======== KUTIPAN

Dalam pengujian klinis, kondisi gegar otak pada anak tidak terbukti bisa memengaruhi skor kecerdasan.
Oleh
NASRUN KATINGKA
·2 menit baca
JAKARTA, KOMPAS — Sebuah penelitian terbaru menunjukkan kondisi gegar otak pada anak tidak mengakibatkan penurunan skor kecerdasan atau IQ. Melalui pengujian klinis, kondisi otak yang mengalami trauma akibat benturan tersebut tidak memengaruhi fungsi intelektual otak anak secara signifikan.
Pengujian ini termuat dalam jurnal Pediatrics pada Juli 2023 yang ditulis Keith Yeates, profesor psikologi di Universitas Calgary, Kanada. Yeates adalah ahli tentang gangguan otak masa kanak-kanak.
”Sering kali ada kecemasan berlebih yang bisa saja membuat orangtua melakukan penanganan keliru saat anaknya mengalami gegar otak,” kata Yeates, seperti dilansir dari Eurekalert, Kamis (20/7/2023).
Yeates dan rekan-rekannya meneliti ratusan anak yang dirawat akibat gegar otak di rumah sakit di Amerika Serikat dan Kanada. Penelitian awal dilakukan di AS, yakni pascadiagnosis gegar otak, yakni 3-18 hari. Sementara di Kanada dilakukan setelah tiga bulan anak mengalami gegar otak.
Yeates mengungkapkan, selama ini selalu ada kekhawatiran dari orangtua, saat anak mengalami benturan, anak tersebut akan mengalami penurunan IQ. Kekhawatiran ini juga semakin meningkat ketika sebagian besar dokter yang menangani kesulitan menjelaskan keadaan tersebut.
Rekan Yeates, Profesor Pediatri Cumming School of Medicine, Universitas Calgary, Stephen Freedman, menjelaskan, setelah gegar otak, anak-anak menunjukkan gejala seperti rasa sakit serta perlambatan pemrosesan informasi. Namun, dalam pengujian klinis, justru secara keseluruhan tidak menunjukkan penurunan skor kecerdasan anak.
Sering kali ada kecemasan berlebih yang bisa saja membuat orangtua melakukan penanganan keliru saat anaknya mengalami gegar otak.

================

> **KETENTUAN TUGAS**: Tuliskan kembali tanpa perubahan bagian kutipan yang dimulai dengan "Rekan Yeates, Profesor" dan berlanjut hingga "skor kecerdasan anak.". Gunakan kutipan di atas sebagai satu-satunya sumber.

======== ISI DATA

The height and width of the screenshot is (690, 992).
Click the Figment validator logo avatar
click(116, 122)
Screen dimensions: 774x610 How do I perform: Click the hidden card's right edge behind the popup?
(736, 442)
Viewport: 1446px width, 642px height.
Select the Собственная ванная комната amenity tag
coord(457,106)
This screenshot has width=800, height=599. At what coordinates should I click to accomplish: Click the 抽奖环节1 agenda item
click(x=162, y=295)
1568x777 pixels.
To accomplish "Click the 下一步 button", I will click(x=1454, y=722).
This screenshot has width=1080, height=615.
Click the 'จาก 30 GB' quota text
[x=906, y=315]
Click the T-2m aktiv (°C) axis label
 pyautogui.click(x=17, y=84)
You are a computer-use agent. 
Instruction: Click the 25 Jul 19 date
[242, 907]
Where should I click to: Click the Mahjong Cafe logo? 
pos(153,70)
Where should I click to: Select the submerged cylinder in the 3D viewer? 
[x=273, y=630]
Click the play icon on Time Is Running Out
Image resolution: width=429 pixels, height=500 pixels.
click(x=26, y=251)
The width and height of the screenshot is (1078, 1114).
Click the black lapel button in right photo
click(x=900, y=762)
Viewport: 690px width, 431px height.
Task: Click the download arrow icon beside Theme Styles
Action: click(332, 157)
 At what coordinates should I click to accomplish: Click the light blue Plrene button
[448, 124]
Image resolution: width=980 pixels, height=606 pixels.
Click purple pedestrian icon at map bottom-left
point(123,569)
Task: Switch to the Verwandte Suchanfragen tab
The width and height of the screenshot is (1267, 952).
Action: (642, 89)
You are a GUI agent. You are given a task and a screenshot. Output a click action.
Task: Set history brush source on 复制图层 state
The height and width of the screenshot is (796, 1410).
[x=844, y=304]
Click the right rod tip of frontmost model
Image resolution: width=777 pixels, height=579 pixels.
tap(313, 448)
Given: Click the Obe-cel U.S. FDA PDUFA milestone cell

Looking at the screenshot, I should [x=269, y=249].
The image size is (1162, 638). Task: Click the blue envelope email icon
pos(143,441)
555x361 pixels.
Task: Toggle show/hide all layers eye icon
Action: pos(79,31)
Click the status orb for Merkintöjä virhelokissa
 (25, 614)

================

> **JAWABAN LATIHAN**:
Rekan Yeates, Profesor Pediatri Cumming School of Medicine, Universitas Calgary, Stephen Freedman, menjelaskan, setelah gegar otak, anak-anak menunjukkan gejala seperti rasa sakit serta perlambatan pemrosesan informasi. Namun, dalam pengujian klinis, justru secara keseluruhan tidak menunjukkan penurunan skor kecerdasan anak.